Di lasciare New York, di rinunciare a vivere "in the heatr of the heart" e soprattutto di rinunciare alle "lezioni di vero" di Lionel Dobie. Si avvicina a lui per dargli la notizia ma "il leone" sta dipingendo: mentre dallo stereo suona a tutto volume "Like a rolling stone", l'enorme tela rettangolare si infiamma di colore sotto le sferzate dei pennelli. Paulette resta a guardare, in estasi, l'inquadratura stringe su di lei, nell'alternarsi sempre più serrato con le pennellate di Lionel in completa trance creativa, mentre si consuma l'unico possibile amplesso tra i due.
Partiamo da qui, ma gli esempi sono parecchi. Il diaframma che sostiene il cinema di Scorsese, che lo fa vivere e respirare ad un livello difficilmente raggiungibile, è una sorta di capacità di mobilitazione dei sensi, di aggressione fisica dello spettatore che parte dal completo dispiegamento delle potenzialità della macchina-cinema. In Lezioni di vero il regista newyorkese convoglia nella sua dinamo inesauribile ogni possibile spunto: letteratura (il film si ispira a "Il giocatore" di Dostoevskij e ai diari della sua amante, Polina Suslova) pittura, musica, attrazione amorosa, ritmi urbani, esaltati tutti al massimo grado di sprigionamento energetico e concentrati con il favore del racconto breve.
Il risultato è sì una rappresentazione memorabile dell'ossessione erotica e del travaglio dell'artista, ma è forse ancora di più un saggio sulla seduzione dell'arte (cinema in primis), sul miracolo della creazione artistica come accumulo e passaggio di tensione, da realizzarsi, prima di ogni elaborazione successiva, sotto forma di impulsi diretti, soprassalti istintivi, puro dinamismo di gesti e movimenti.
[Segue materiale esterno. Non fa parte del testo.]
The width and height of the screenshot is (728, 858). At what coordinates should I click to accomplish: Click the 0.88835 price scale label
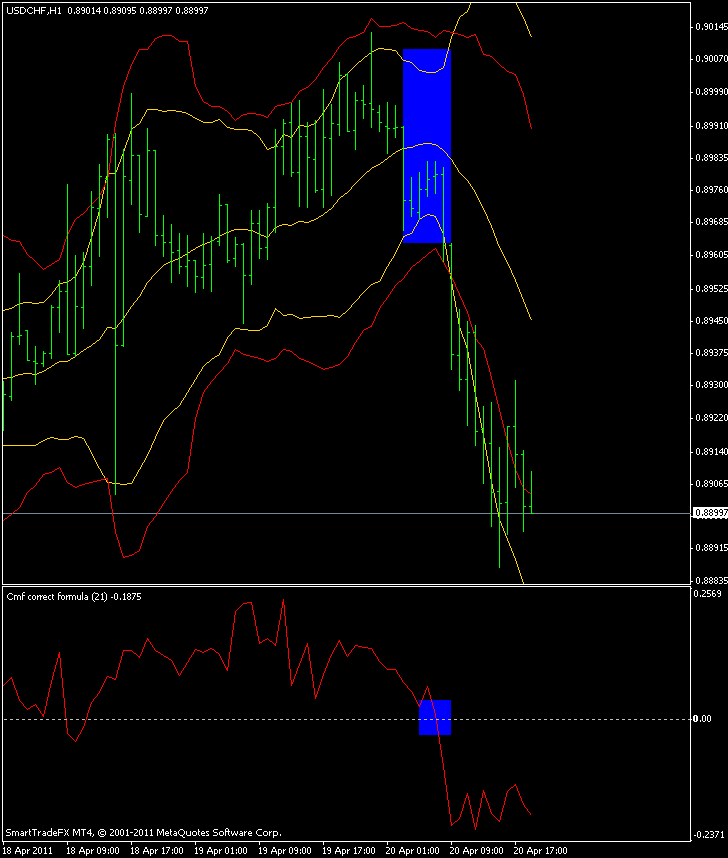pos(710,580)
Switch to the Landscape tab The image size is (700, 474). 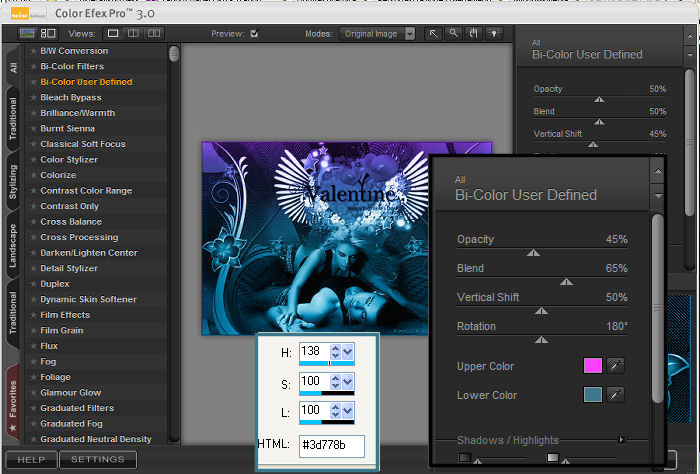point(13,245)
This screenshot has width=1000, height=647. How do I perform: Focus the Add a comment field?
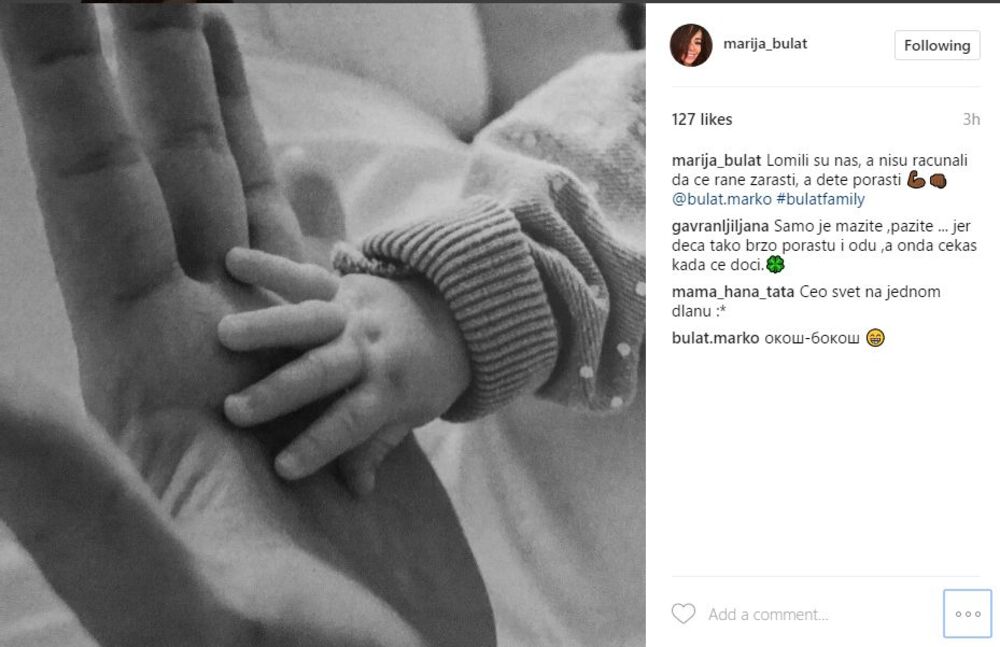coord(823,614)
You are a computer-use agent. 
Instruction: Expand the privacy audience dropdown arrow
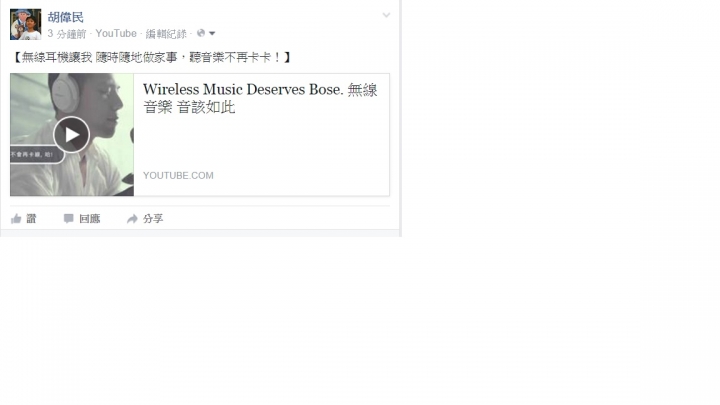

Scorsese e Lionel Dobie sono entrambi officianti di questo rito, traduttori che portano su tela e schermo i segni di quell'energia primordiale di cui sono ricercatori instancabili e intermediari privilegiati. In fondo, l'opera che infine ritroviamo in galleria non è la scheggia di un fiammeggiante cinemascope?